■ YOUR ASSIGNMENT ■
Find the word "Edit" in the data, then copy each line where it is found.

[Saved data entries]
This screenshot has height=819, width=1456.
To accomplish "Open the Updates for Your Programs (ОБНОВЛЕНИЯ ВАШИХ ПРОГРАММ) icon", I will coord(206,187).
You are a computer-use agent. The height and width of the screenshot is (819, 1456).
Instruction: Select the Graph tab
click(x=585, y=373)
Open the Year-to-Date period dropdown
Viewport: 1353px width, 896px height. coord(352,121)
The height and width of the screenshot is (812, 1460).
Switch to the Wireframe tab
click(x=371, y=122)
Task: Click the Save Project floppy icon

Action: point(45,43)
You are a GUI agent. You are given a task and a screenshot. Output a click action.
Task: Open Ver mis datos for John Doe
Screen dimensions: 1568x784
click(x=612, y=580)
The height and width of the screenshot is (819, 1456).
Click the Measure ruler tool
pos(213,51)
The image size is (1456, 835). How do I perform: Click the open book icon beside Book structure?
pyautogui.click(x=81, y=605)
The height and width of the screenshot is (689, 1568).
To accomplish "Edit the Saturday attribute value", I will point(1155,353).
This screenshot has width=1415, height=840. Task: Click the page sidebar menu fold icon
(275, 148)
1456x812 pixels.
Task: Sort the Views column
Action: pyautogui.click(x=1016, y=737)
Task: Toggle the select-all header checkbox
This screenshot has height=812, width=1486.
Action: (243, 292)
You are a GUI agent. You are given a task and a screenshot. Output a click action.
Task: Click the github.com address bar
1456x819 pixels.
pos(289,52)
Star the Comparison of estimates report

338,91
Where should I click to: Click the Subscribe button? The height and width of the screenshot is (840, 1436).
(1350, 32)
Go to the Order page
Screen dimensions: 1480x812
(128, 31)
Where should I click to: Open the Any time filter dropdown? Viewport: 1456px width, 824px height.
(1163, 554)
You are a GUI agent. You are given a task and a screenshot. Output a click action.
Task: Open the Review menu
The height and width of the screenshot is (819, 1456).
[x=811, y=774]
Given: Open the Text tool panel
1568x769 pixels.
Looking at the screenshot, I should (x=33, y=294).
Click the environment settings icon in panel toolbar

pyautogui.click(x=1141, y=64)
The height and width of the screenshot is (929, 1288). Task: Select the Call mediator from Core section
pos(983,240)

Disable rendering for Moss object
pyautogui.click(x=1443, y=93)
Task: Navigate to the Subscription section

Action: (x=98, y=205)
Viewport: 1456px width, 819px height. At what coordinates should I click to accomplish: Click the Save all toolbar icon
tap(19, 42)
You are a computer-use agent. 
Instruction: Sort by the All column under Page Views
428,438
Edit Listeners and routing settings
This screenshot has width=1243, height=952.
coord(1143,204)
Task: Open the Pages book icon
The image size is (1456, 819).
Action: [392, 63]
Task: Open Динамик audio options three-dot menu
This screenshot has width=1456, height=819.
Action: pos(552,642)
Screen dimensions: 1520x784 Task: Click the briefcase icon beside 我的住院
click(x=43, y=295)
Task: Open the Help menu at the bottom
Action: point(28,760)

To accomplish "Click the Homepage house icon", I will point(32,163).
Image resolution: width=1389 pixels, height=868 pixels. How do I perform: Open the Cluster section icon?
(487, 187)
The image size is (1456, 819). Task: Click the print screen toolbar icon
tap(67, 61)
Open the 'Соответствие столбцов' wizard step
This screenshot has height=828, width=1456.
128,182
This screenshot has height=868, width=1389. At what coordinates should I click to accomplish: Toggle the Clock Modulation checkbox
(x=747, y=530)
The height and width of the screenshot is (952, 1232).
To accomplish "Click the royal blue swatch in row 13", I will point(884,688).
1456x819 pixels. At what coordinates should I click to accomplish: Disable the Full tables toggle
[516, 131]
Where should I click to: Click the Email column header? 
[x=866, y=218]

■ OUTPUT BELOW ■
To accomplish "Edit the Saturday attribute value", I will point(1155,353).
Edit Listeners and routing settings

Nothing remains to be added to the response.